I've tried to fix this, but I'm not sure the best way.
Here's the points I've investigated so far:
@yujinakayama Could you please compose a table indicating which combinations of regexp bodies, regexp encoding options and source encoding options result in a deviation of parser's behavior from ruby's behavior? This would speed up solving of this issue a lot.
I'm really confused by the combinations of the parameters. 😱
Note that Parser was run on utf-8 source in this verification.
@yujinakayama Awesome, thanks! I'll take a look, but do not expect quick solution. It's such a horrible mess it'll take a while to untangle it.
Noise: I pray for ruby dropping non UTF-8 encoded source. I really have hope for rubinius-x here.

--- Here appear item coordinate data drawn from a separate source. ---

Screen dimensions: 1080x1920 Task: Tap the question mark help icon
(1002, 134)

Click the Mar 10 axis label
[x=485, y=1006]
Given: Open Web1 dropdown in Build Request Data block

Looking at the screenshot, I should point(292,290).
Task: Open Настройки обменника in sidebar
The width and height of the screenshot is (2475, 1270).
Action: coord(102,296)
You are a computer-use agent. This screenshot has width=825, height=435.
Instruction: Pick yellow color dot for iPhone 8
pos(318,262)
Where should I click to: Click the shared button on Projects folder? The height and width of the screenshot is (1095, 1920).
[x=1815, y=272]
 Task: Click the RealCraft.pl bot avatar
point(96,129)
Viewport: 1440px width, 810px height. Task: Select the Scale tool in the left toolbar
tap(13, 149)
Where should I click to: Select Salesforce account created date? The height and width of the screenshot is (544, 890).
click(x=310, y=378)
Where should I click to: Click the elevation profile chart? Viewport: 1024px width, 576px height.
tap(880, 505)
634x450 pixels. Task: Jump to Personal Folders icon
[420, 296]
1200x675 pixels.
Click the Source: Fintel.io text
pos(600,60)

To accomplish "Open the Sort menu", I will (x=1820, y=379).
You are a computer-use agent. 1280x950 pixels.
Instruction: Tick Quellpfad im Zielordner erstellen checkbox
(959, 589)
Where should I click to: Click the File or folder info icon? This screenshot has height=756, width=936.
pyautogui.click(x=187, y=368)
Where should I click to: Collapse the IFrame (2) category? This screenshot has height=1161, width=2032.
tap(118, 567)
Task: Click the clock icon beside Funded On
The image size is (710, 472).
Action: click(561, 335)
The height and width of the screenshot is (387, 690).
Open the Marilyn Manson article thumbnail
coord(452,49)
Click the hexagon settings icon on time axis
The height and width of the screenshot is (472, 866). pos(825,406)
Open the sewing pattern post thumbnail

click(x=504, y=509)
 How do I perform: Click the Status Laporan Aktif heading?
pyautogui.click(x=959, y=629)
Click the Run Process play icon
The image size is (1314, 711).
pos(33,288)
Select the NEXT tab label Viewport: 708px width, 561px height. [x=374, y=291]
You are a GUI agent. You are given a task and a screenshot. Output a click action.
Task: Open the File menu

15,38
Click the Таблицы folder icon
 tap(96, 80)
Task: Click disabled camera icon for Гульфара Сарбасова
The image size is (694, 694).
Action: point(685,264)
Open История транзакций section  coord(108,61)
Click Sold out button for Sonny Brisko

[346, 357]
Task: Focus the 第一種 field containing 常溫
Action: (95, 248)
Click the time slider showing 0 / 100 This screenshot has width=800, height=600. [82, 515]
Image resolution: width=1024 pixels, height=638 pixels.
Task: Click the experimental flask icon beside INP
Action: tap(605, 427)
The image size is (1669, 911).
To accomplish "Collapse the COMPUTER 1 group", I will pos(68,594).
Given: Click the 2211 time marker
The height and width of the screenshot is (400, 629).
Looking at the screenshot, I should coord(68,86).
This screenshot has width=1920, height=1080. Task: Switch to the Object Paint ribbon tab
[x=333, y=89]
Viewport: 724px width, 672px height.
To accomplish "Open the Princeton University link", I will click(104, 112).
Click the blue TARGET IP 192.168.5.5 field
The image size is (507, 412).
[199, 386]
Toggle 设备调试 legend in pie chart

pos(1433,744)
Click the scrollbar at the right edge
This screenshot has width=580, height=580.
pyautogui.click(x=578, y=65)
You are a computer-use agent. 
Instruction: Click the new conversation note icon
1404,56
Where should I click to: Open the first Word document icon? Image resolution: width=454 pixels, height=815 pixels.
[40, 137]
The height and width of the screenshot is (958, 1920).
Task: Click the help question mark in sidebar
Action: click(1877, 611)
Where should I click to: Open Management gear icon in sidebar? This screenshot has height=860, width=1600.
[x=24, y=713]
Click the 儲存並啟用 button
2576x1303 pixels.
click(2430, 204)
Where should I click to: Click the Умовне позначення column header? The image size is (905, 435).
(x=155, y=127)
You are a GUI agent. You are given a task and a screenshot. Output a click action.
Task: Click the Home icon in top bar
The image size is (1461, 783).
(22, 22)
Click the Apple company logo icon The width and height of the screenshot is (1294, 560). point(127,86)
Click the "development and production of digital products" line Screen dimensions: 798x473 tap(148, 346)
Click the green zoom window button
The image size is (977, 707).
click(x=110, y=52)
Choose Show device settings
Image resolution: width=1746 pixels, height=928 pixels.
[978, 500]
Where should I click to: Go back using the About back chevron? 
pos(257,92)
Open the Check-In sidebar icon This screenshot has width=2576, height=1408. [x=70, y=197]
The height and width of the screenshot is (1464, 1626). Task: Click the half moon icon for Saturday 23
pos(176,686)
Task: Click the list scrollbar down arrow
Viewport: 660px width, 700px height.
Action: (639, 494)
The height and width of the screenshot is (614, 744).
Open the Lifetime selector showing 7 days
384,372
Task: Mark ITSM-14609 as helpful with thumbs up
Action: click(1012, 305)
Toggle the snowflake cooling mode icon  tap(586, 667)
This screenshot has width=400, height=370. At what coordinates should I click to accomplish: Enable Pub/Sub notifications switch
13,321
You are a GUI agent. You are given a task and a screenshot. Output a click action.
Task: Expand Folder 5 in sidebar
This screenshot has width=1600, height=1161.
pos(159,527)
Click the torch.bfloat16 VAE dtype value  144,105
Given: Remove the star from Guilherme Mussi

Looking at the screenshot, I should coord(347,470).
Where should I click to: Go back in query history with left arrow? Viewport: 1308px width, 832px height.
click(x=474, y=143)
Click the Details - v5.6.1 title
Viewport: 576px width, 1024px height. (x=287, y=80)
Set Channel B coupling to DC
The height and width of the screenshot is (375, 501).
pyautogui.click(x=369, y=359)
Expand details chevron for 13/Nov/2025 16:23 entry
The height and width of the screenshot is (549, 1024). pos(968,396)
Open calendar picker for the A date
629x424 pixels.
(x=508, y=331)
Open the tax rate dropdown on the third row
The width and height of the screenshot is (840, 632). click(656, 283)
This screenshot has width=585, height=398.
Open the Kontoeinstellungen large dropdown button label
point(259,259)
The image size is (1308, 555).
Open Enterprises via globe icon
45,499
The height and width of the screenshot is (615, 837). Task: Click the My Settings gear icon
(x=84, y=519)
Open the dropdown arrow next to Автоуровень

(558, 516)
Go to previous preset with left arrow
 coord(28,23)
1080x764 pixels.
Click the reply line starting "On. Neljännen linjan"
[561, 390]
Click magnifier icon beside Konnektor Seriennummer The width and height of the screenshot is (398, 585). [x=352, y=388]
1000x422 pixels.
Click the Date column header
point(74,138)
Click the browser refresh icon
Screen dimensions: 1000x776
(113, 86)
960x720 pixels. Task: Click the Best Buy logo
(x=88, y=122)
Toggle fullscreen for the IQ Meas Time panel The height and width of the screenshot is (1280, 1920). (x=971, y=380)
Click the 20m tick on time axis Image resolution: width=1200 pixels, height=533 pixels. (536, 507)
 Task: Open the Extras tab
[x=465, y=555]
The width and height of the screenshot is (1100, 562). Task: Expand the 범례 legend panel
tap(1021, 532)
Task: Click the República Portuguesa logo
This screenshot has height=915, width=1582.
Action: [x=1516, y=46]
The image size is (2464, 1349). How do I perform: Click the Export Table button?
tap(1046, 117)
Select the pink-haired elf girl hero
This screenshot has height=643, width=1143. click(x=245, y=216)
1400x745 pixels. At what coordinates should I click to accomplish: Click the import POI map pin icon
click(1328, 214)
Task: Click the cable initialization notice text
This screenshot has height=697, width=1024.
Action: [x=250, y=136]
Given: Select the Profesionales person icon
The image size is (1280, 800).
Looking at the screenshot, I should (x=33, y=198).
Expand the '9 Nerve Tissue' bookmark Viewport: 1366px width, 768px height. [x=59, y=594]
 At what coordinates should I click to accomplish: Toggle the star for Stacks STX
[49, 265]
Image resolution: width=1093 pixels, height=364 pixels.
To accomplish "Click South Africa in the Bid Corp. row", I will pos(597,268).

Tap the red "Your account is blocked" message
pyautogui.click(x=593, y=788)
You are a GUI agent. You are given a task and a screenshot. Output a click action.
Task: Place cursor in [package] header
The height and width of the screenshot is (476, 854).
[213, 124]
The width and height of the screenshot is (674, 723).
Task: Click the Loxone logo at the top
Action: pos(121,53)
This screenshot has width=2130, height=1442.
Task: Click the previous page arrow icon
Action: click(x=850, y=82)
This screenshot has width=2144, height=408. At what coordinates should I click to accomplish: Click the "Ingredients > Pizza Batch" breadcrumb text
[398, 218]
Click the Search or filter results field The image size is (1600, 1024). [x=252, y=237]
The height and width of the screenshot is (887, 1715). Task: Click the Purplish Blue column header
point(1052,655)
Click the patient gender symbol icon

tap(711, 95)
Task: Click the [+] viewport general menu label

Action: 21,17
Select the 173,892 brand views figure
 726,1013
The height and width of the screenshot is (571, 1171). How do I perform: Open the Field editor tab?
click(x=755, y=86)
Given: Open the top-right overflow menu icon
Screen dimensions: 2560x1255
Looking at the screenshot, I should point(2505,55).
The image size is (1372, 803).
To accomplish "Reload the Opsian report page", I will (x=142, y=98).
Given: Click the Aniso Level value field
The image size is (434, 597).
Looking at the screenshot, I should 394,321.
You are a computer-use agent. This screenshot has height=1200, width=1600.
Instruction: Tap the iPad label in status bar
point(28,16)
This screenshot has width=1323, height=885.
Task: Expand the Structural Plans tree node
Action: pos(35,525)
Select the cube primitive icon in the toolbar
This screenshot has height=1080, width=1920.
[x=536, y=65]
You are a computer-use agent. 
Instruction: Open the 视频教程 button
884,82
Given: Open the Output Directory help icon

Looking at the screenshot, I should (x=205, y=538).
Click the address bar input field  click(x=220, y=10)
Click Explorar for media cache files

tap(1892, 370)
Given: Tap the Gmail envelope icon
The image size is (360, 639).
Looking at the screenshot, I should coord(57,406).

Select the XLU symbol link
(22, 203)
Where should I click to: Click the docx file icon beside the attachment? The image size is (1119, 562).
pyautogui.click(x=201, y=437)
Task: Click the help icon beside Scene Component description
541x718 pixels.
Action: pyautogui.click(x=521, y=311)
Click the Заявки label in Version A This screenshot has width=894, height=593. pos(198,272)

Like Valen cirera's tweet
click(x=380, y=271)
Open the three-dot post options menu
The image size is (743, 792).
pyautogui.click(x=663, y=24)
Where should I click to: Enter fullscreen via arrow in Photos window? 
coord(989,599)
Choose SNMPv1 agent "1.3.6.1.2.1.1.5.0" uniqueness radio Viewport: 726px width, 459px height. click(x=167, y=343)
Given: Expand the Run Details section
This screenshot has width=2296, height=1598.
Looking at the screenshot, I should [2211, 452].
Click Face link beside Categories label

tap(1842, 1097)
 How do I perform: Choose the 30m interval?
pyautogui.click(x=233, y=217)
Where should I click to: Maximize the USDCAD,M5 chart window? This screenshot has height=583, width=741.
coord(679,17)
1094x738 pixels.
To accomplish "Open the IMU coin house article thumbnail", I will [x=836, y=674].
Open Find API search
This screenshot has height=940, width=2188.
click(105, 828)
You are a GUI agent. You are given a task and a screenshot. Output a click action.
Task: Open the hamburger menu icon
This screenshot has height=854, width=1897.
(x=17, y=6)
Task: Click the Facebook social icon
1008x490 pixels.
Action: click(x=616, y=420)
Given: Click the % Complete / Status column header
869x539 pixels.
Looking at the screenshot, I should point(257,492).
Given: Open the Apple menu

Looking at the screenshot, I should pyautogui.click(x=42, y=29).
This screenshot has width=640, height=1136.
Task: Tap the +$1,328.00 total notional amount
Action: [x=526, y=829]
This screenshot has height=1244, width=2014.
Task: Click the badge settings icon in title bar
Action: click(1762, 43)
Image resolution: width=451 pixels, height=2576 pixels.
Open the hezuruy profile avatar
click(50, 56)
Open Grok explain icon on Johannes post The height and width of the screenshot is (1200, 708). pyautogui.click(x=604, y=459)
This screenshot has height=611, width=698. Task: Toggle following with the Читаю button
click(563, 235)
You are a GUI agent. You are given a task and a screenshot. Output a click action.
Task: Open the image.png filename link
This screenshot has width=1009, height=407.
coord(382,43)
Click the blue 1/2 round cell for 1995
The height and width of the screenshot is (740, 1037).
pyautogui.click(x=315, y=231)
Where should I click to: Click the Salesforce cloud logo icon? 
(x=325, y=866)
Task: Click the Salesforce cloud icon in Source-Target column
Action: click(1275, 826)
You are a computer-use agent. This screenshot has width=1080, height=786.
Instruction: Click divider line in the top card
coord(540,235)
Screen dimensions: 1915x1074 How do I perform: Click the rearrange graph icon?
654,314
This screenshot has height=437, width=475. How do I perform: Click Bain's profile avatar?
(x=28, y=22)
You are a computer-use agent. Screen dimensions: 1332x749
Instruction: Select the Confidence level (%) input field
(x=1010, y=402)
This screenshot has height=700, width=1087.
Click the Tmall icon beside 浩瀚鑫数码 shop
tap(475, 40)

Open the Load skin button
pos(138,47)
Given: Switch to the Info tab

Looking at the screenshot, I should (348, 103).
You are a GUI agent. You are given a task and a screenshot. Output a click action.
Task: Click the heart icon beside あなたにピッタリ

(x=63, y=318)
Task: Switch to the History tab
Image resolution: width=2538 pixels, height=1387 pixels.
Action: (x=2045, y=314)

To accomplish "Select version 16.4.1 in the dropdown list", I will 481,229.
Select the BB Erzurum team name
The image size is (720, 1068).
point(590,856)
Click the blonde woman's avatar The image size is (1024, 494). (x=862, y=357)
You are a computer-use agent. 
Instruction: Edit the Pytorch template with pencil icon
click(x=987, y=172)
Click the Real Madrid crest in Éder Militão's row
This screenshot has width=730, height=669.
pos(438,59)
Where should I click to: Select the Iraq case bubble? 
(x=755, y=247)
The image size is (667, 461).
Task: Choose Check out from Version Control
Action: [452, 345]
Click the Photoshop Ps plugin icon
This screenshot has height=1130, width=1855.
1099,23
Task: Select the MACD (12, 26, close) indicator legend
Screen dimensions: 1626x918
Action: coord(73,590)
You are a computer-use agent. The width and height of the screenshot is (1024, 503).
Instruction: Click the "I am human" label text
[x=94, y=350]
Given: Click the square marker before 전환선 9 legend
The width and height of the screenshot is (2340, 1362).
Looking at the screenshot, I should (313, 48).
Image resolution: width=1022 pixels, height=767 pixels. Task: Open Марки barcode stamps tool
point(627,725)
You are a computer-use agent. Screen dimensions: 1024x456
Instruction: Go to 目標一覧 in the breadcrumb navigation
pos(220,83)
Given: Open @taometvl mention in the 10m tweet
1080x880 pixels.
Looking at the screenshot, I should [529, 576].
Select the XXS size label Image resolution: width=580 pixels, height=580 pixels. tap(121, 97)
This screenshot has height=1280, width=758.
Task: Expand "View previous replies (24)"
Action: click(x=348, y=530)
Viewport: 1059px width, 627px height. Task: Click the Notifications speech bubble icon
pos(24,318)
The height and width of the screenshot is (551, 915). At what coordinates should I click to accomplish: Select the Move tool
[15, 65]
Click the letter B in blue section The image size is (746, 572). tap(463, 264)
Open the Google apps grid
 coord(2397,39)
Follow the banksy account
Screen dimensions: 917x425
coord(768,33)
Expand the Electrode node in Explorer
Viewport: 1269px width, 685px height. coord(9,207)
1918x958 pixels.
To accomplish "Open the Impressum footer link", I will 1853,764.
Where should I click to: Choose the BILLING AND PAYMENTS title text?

@yujinakayama Fascinating. I've removed all the cases where Ruby and parser have identical behavior and categorized the leftover ones:
So the cases are:
@yujinakayama Actually, this is not a bug. You're parsing that file in the wrong mode.
$ ruby -v
ruby 2.1.1p76 (2014-02-24 revision 45161) [x86_64-linux]
$ ruby -e '/\xff/'
-e:1: invalid multibyte escape: /\xff/
$ ./bin/ruby-parse --19 -e '/xff/'
$ ./bin/ruby-parse --19 -e 'if /\xff/ =~ foo; end'
(send nil :foo)) nil nil)
$ ./bin/ruby-parse --20 -e '/xff/'
$ ./bin/ruby-parse --20 -e 'if /\xff/ =~ foo; end'
Failed on: (fragment:0)
/home/whitequark/Work/parser/lib/parser/builders/default.rb:726:in `initialize': invalid multibyte escape: /\xff/ (RegexpError)
from /home/whitequark/Work/parser/lib/parser/builders/default.rb:726:in `new'
That file wouldn't actually run under 2.0, and parser in 1.9 mode handles it just fine.